OBJECTIVE — Decide whether each statement agrees with the Cedi Distributed Trace overview, answering yes or no and quoting the deciding words: (a) The library supplies a module for using its headers in http4s-based clients and servers. (b) The library core is built from mutable data structures. (c) To be useful, the effectful program must at least provide an instance of cats.effect.Async.

PASSAGE —

★ ★ ★ ★ ★

Cedi Distributed Trace

Quick links:

About the library
Examples of use
Configuration
How to get latest version
API Docs Core Logging Logstash Money Http4s XB3

About the library

Overview

The Cedi Distributed Trace library provides the capability to instrument effectful programs such that logical traces can be derived and recorded across physical processes and machines. This instrumentation is expressed in a format that is interoperable with Comcast Money and X-B3/Zipkin, providing modules for generating and parsing compliant HTTP headers from/into TraceContexts which in turn are used to record the trace spans in the current program. Additionally, a module for the use of these headers within http4s-based clients and servers is also provided. The library core consists of immutable data structures which represent the instrumentation and an interpreter - TraceT[F, A] - which annotates the underlying transaction (represented as an F[A] where F is the effectful action and A is the result type). TraceT[F, A] can be thought of as a function from a TraceContext (the cursor into the active trace) to an effectful program whose execution you wish to trace. The effectful program can be any F which provides instances of certain cats.effect typeclasses in implicit scope (the specific typeclasses required depend on the functionality desired but in general it must at least provide an instance of cats.effect.Sync to be useful). Because cats-effect's own IO is often used as the prototypical example, this library provides a type alias TraceIO[A] for TraceT[IO, A] and convenience methods to work with this type alias (the latter included in a TraceIO object).

★ ★ ★ ★ ★

DATA EXCERPT —
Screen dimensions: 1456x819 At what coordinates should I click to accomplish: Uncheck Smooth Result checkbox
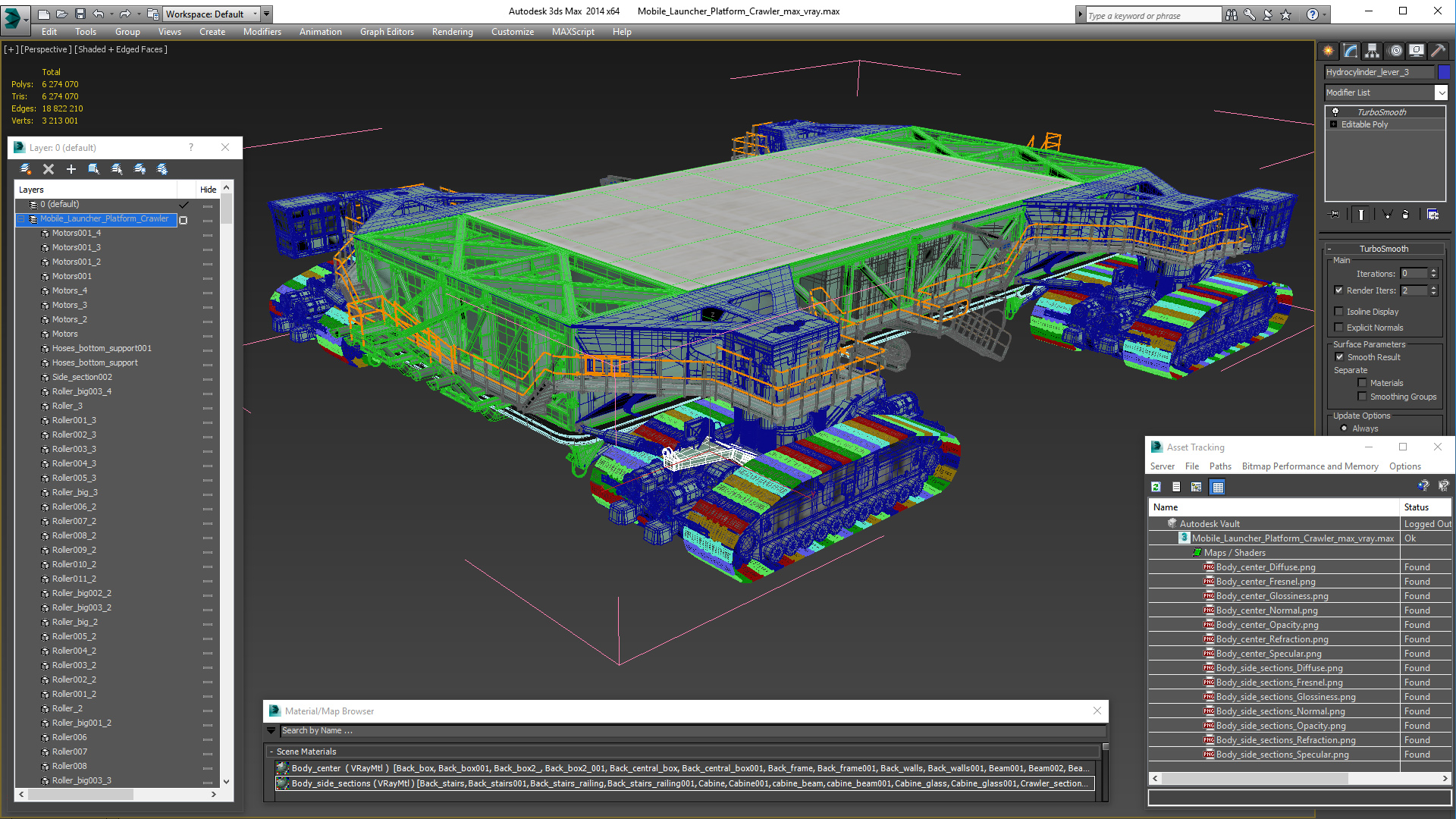[x=1339, y=357]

★ ★ ★ ★ ★

TASK SOLUTION —
(a) Yes: "a module for the use of these headers within http4s-based clients and servers is also provided."
(b) No: "The library core consists of immutable data structures"
(c) No: "it must at least provide an instance of cats.effect.Sync to be useful"